(Element and text position data)
++++++++++
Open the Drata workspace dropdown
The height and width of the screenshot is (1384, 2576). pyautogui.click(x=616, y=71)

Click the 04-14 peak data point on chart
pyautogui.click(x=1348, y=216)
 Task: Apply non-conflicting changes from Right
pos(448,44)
++++++++++
Requirements: Copy out every line in the records above, word for word, including the answers.

The response:
Open the Drata workspace dropdown
The height and width of the screenshot is (1384, 2576). pyautogui.click(x=616, y=71)

Click the 04-14 peak data point on chart
pyautogui.click(x=1348, y=216)
 Task: Apply non-conflicting changes from Right
pos(448,44)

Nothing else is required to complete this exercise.